After realizing you have forgotten something, it is best to contact someone in person at the airport baggage office as soon as possible. If you have already left the airport far behind, we have compiled a list of links to report lost items on airline websites. Check out how to get your items back here.

Long Flights and Pet Allergies

Q. My sister-in-law has two long-haired cats. She always travels with them, bringing along a friend who can take the second cat. They of course are put under their seats. I am highly allergic to cats, and if I were to be seated near these cats, I would develop serious breathing problems. A long flight could become a devastating health problem. I also wonder about the re-circulated air? What is my recourse?

A. I honestly don't think you'd have a problem asking to switch seats with a passenger who isn't allergic (or maybe one who even loves cats!). You'd just ask the flight attendant to reseat you, or offer to buy the accommodating passenger a cocktail or two. I wouldn't worry too much about re-circulated air, but if you develop a problem you can ask the flight attendants to ask the captain to increase the amount of fresh air into the cabin (the cockpit can adjust the ratio of fresh to re-circulated air, which is any case is filtered).

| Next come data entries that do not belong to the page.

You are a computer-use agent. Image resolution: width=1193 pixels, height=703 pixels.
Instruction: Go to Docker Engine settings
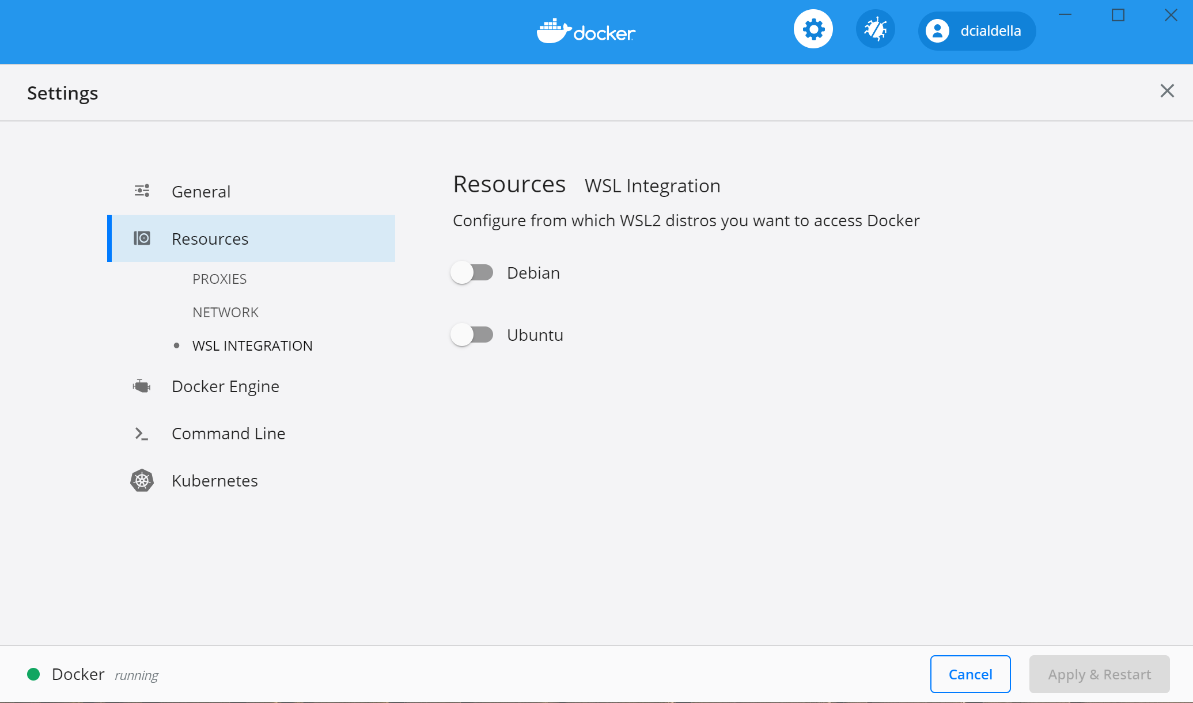[225, 386]
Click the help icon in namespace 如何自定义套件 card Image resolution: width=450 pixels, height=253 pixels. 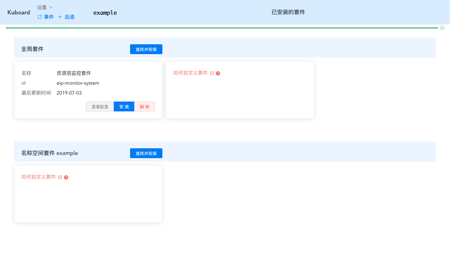coord(66,177)
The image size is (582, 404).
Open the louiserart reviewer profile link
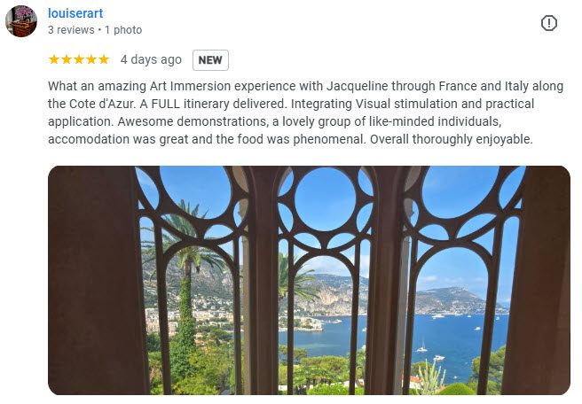(x=75, y=13)
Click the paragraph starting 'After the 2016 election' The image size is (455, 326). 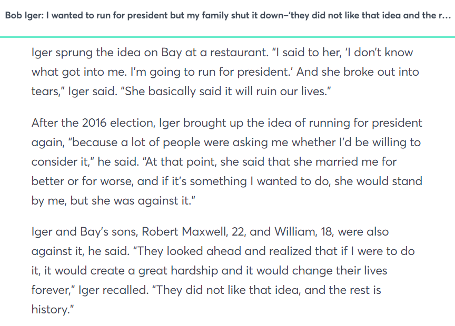click(227, 162)
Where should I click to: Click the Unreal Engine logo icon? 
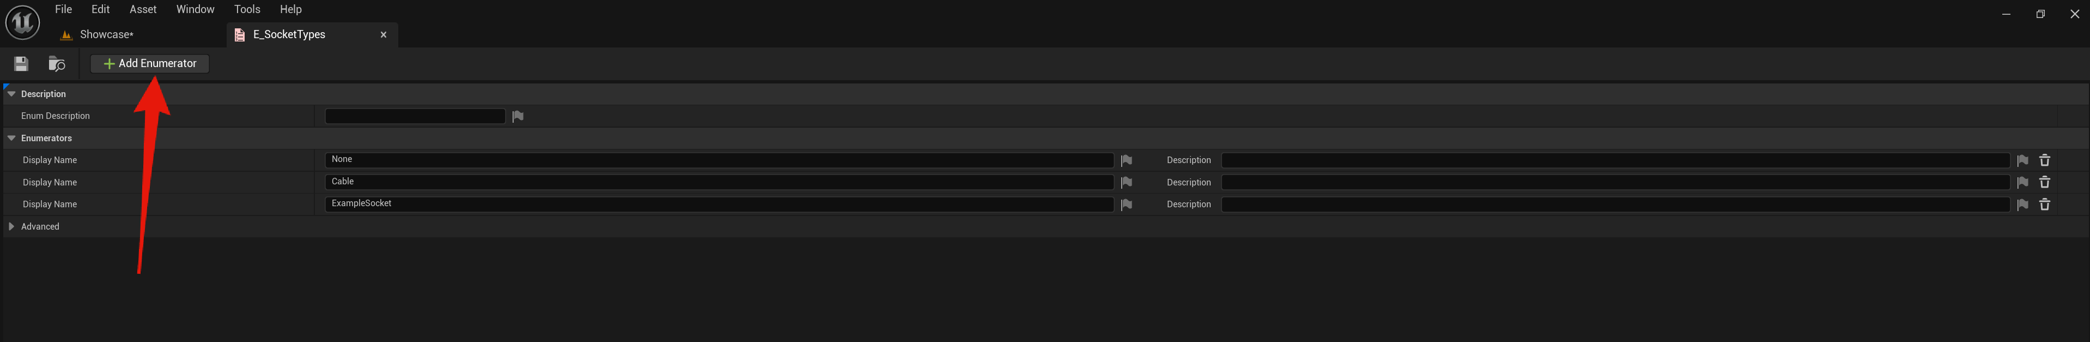23,22
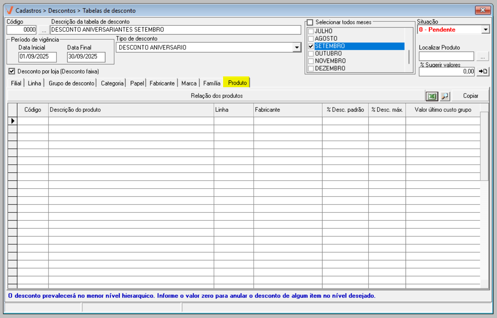Screen dimensions: 497x318
Task: Click the Copiar button
Action: click(470, 96)
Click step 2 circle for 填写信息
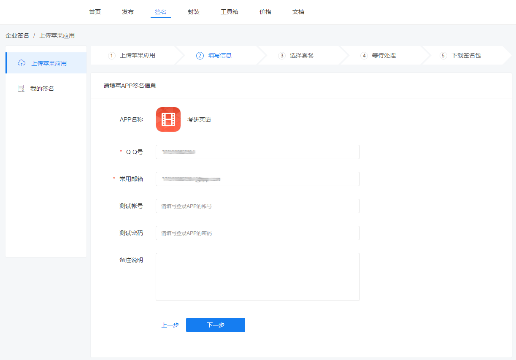 [200, 56]
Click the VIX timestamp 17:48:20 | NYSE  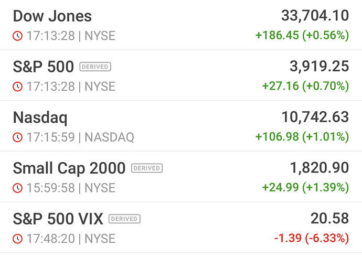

When to Fly vs. When to Buy

Q. What day of the week and days during a month would be the least expensive to fly within United States. Is there any way to get last minute cheap fares without having to sleep at an airport or fly stand by?

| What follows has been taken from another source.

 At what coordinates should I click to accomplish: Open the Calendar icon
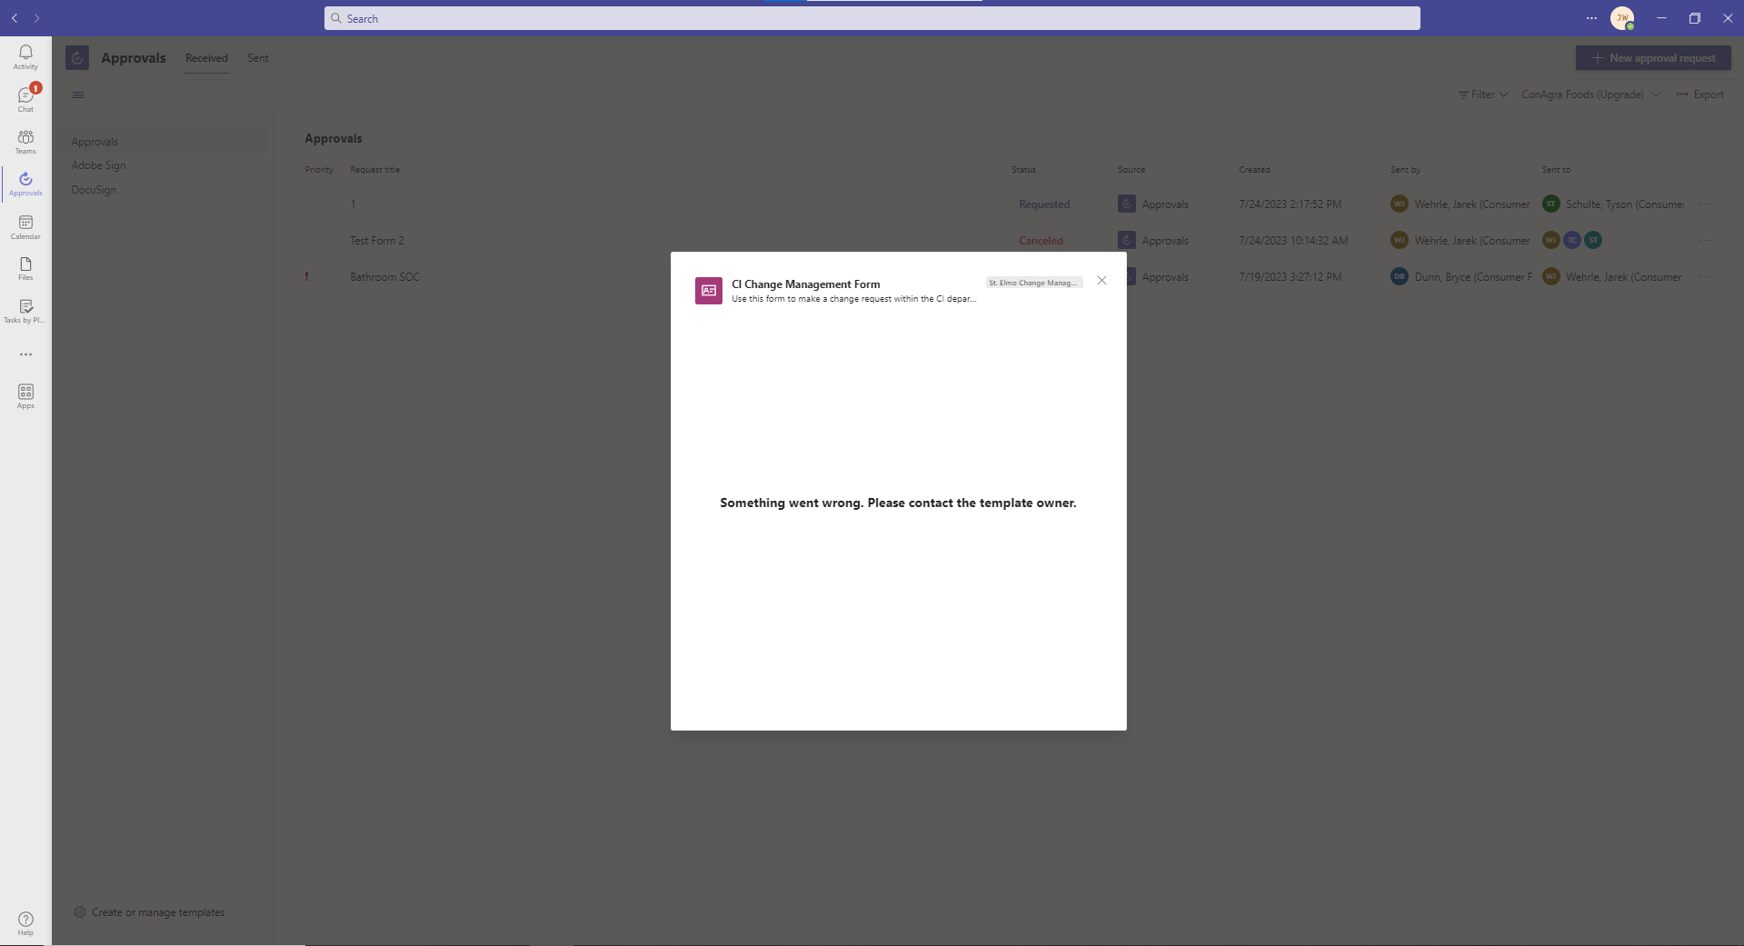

A. Tuesday and Wednesday are generally the cheapest days to fly, but not necessarily the cheapest days to buy (amazing unadvertised sales can pop up at any minute of the week, which is why I advise consumers to sign up for airfare alerts). There’s no such thing as cheap stand-by airfares any longer. One option, if it suits your travel dates, is to take advantage of the airlines’ last-minute weekend specials, which have no advance purchase requirement but require that you leave on the coming Saturday and return on the following Monday or Tuesday.

When the Airline Cancels Your Mistake Fare

Q. I recently booked a $329 flight from Atlanta to Auckland, New Zealand, which was canceled only two days later. The tickets were on Air New Zealand but I purchased them via a third-party site. They emailed to say the fare was issued by mistake and was invalid. They did offer a refund, at least.

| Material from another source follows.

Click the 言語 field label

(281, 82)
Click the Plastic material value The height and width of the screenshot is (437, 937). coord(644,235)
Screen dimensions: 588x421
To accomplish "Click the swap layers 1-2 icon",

I've booked these types of mistake fares in the past and the airlines always honored them. Why didn't Air New Zealand honor this one?

A. The Department of Transportation has recently changed its approach to mistake fare, allowing airlines a little more wriggle room to cancel in the event of an error like this one. If you had gone on to purchase a non-refundable hotel in Auckland before being alerted that the tickets were invalid, the DOT does require the carrier to reimburse you for that along with any other non-refundable purchases you may have made as a result of your ticket.

Still, it's always a good idea to hold off on making additional hotel or tour arrangements until you're absolutely sure the airline plans to honor the ticket. If you haven't heard anything after 72-hours, you're probably in the clear.

Fare Jumps While Booking

Q. For a couple of weeks we've been eyeing a one-way fare from Miami to Paris. We were in the middle of finally booking this fare but there was a delay having to do with our credit card, then access to the airline site expired. When I started all over again and the fare had changed jumped by several hundred dollars. We then tried again, erasing all our cookies, but this didn't work. What's going on?

A. This could simply be because the airline changed the airfare, or the number of seats at the lowest fare has changed. Airfares change all the time on any given route, and there’s no magic to finding the cheapest seats other than searching constantly and signing up for airfare alerts and pouncing immediately when a fare looks cheap. And while there’s no solid evidence that clearing cookies changes the game, it never hurts to try.